> [TASK] Reproduce every entry word for word. Drop all pictures from the copy.

*** INPUT DATA Section Begins ***

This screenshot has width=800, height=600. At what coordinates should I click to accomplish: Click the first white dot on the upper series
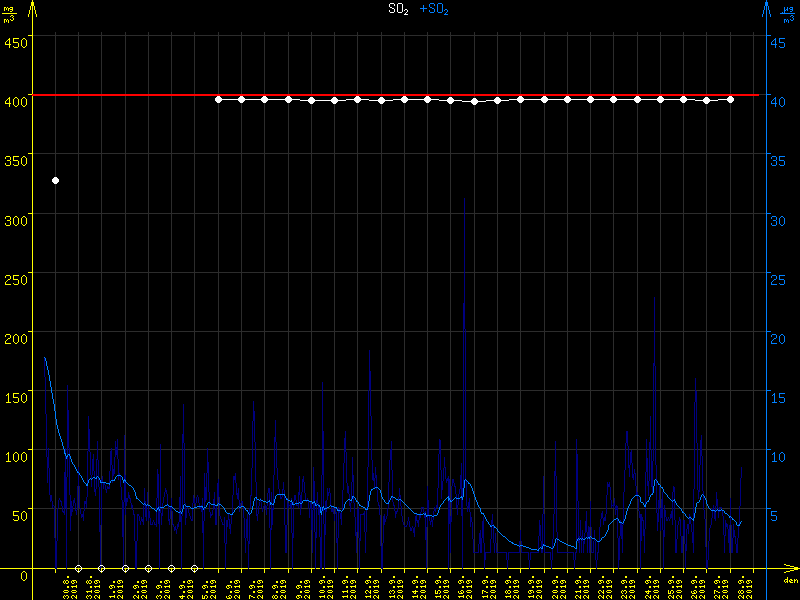coord(218,99)
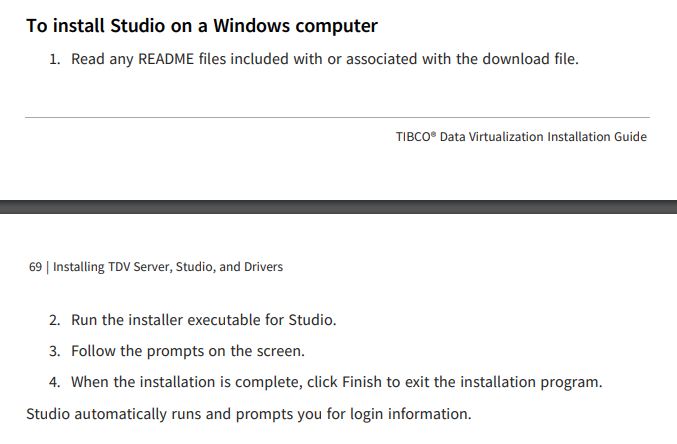Image resolution: width=677 pixels, height=444 pixels.
Task: Click the list number '1.' marker
Action: (x=56, y=59)
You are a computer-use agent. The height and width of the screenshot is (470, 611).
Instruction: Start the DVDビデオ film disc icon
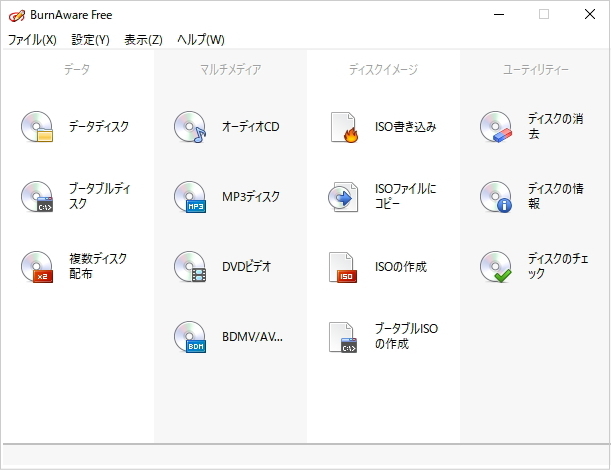click(x=189, y=267)
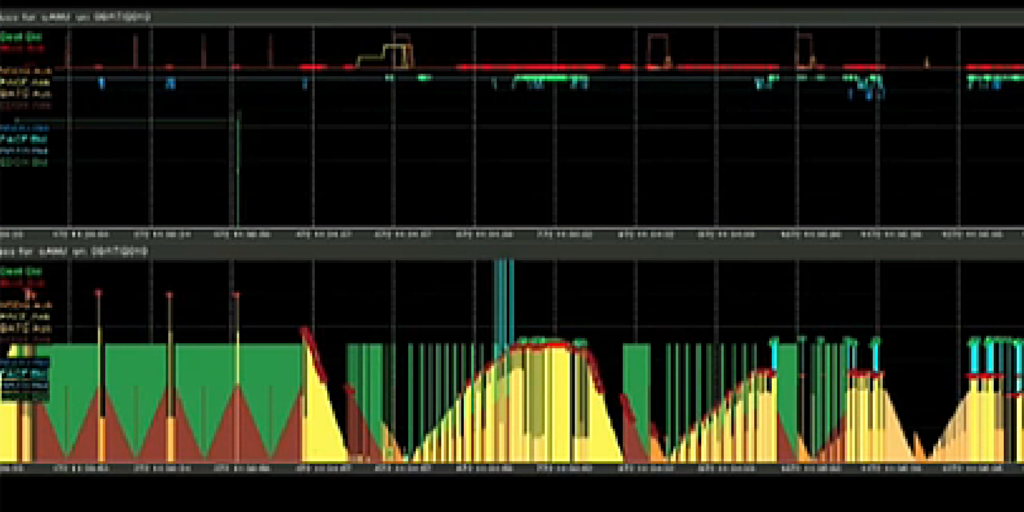Image resolution: width=1024 pixels, height=512 pixels.
Task: Select the first red-topped spike in bottom chart
Action: click(98, 294)
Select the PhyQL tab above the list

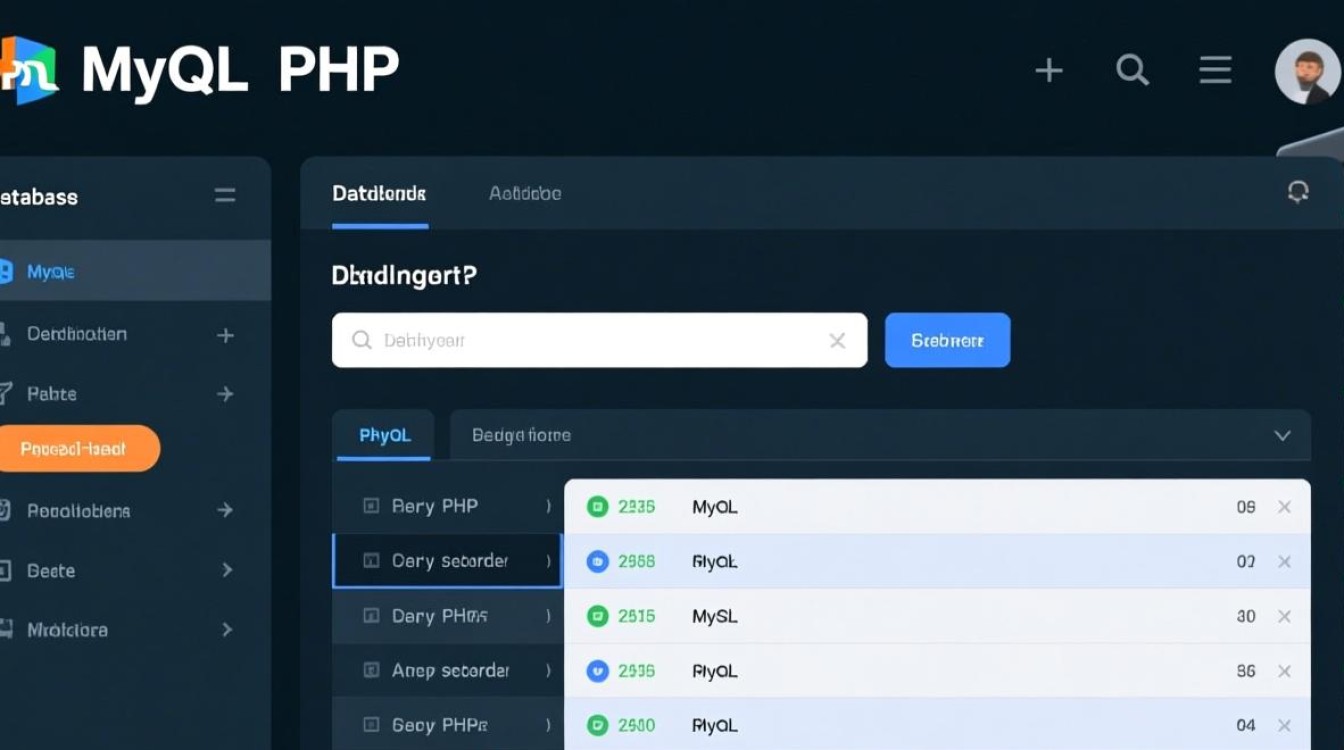pos(383,434)
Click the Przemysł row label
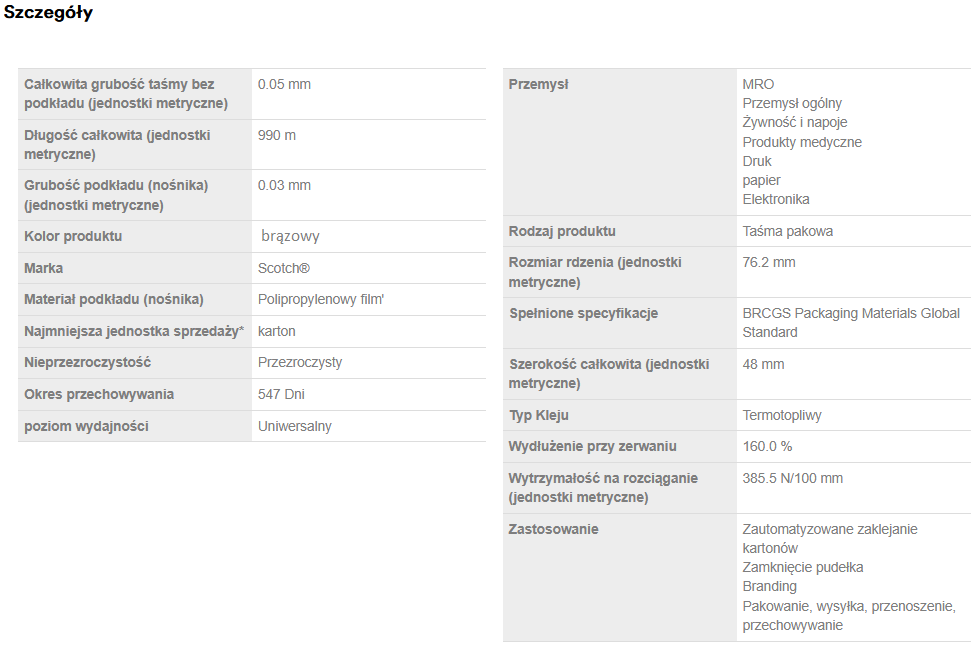The height and width of the screenshot is (648, 978). (538, 84)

*** INPUT DATA Section Ends ***

> [ANSWER SECTION]
This screenshot has width=800, height=600. At what coordinates should I click to accomplish: Click the first white dot on the upper series
coord(218,99)
Image resolution: width=677 pixels, height=444 pixels.
Task: Click the list number '1.' marker
Action: (x=56, y=59)
You are a computer-use agent. The height and width of the screenshot is (470, 611).
Instruction: Start the DVDビデオ film disc icon
click(x=189, y=267)
Image resolution: width=1024 pixels, height=512 pixels.
Task: Select the first red-topped spike in bottom chart
Action: click(98, 294)
Select the PhyQL tab above the list

pos(383,434)
Click the Przemysł row label
The height and width of the screenshot is (648, 978). (538, 84)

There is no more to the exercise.